## Given request
Update the items below by changing "Click" to "Press" wherever it occurs, and keep every other word the same. Leave the pictures out of your answer.

## Stored records

──────────

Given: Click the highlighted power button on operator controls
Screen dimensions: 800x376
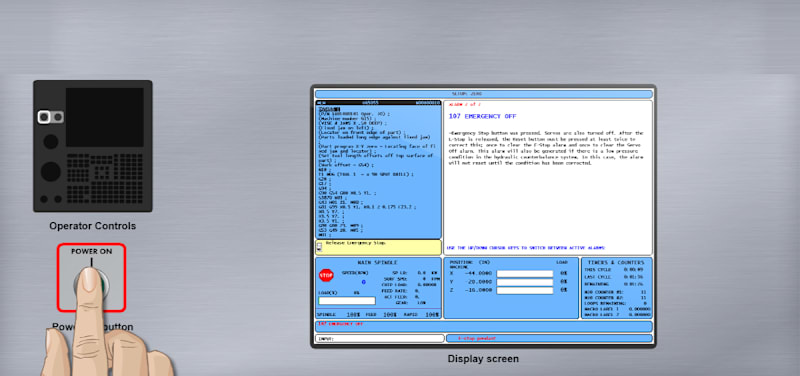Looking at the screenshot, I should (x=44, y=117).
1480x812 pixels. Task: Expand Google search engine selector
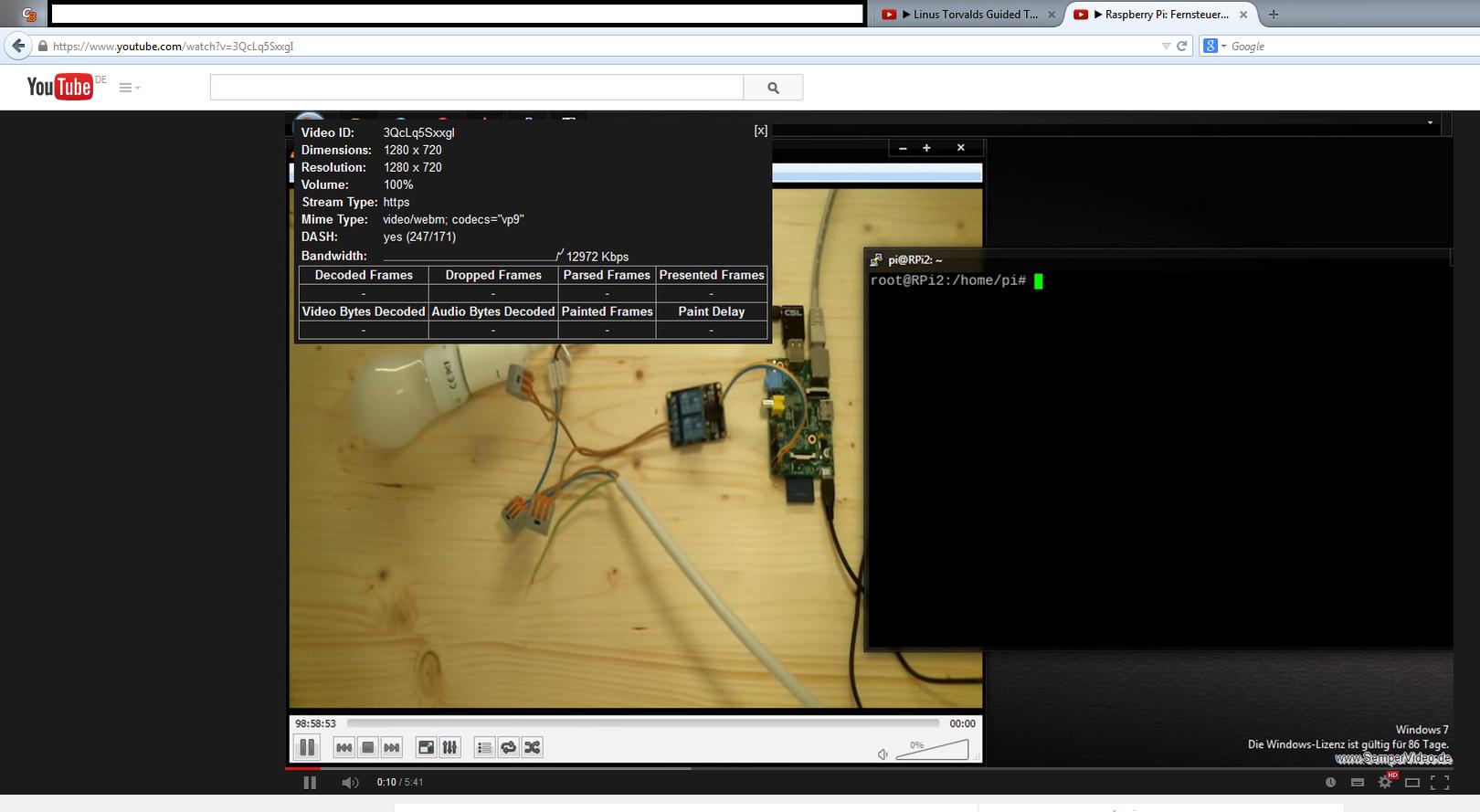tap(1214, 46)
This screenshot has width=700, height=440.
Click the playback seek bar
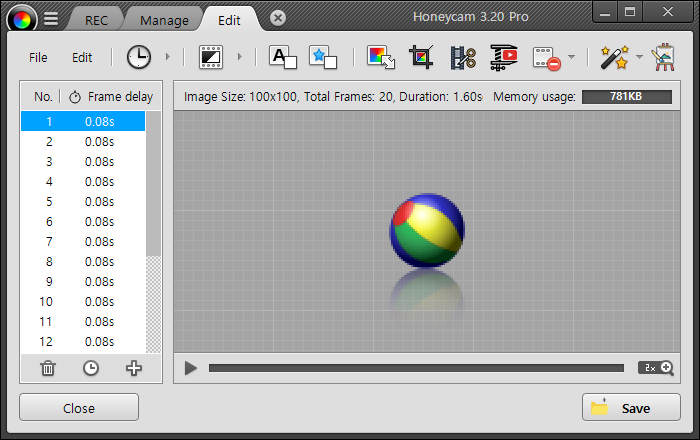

──────────

## Worked answer
Given: Press the highlighted power button on operator controls
Screen dimensions: 800x376
Looking at the screenshot, I should (x=44, y=117).
1480x812 pixels. Task: Expand Google search engine selector
tap(1214, 46)
This screenshot has width=700, height=440.
Press the playback seek bar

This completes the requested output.